- Available records:

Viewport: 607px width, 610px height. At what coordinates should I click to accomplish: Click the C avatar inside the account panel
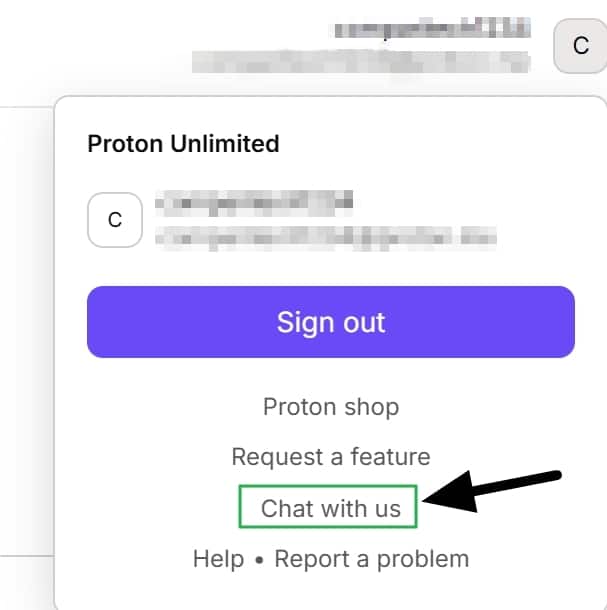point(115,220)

* * *

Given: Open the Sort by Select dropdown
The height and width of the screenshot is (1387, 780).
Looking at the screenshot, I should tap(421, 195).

- Brief: Pull out each line above that contains the string "height", matching case exactly.

- Worked answer:
Viewport: 607px width, 610px height. At what coordinates should I click to accomplish: Click the C avatar inside the account panel
The height and width of the screenshot is (1387, 780).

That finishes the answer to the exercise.